The indictment of Sebastien Vachon-Dejardins of Quebec, unsealed Wednesday, alleged that he collected over US$27.6 million in payments for hostaged data. Authorities recovered about $454,000 in cryptocurrency allegedly received as ransom payments in three different attacks.  

Vachon-Dejardins is only one actor in the global ransomware operation. NetWalker works as a service, leasable to affiliates like Vachon-Dejardins who carry out attacks on targets of their choosing and split profits with the creators of the service, according to court documents. If targets don’t pay up, affiliates steal the data they hijacked or in some cases, publish it. 

The cryptocurrency watchdog Chainalysis reported that since it appeared in 2019 it has traced more that $46 million in transactions to NetWalker and identified fewer that 20 different affiliates of the ransomware. 
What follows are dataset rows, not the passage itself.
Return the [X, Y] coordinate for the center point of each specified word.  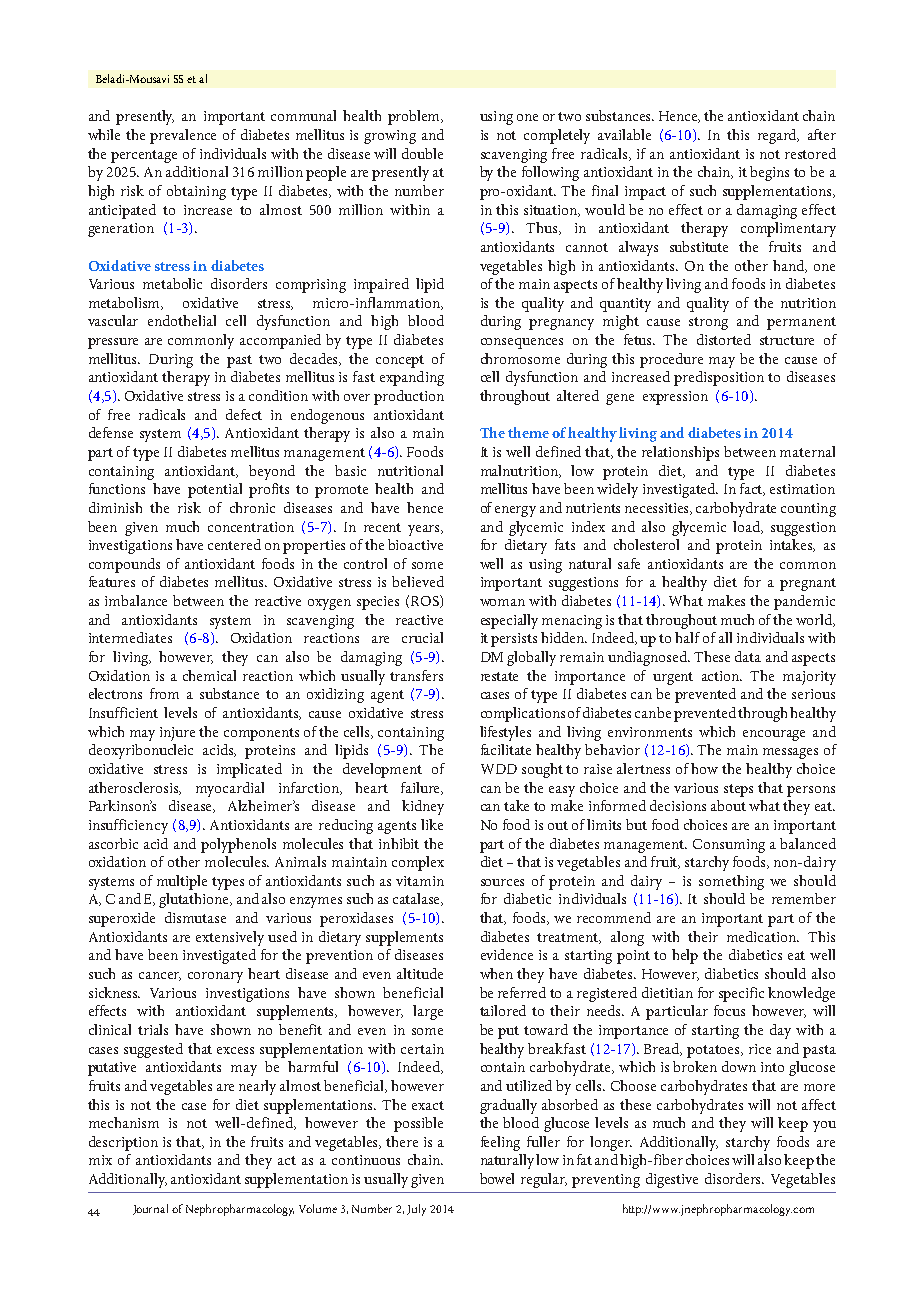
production [409, 397]
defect [244, 414]
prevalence [183, 136]
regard [778, 136]
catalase [418, 899]
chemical [209, 675]
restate [499, 676]
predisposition [719, 378]
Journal [150, 1209]
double [422, 153]
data [748, 656]
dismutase [195, 917]
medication [763, 936]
Authorities in Bulgaria this week assisted the investigation by shutting down the dark web portal used to communicate with and extort NetWalker victims. 

The DOJ encouraged people targeted by the attacks to speak up quickly. 

“Ransomware victims should know that coming forward to law enforcement as soon as possible after an attack can lead to significant results like those achieved in today’s multi-faceted operation,” said Acting Assistant Attorney General Nicholas L. McQuaid.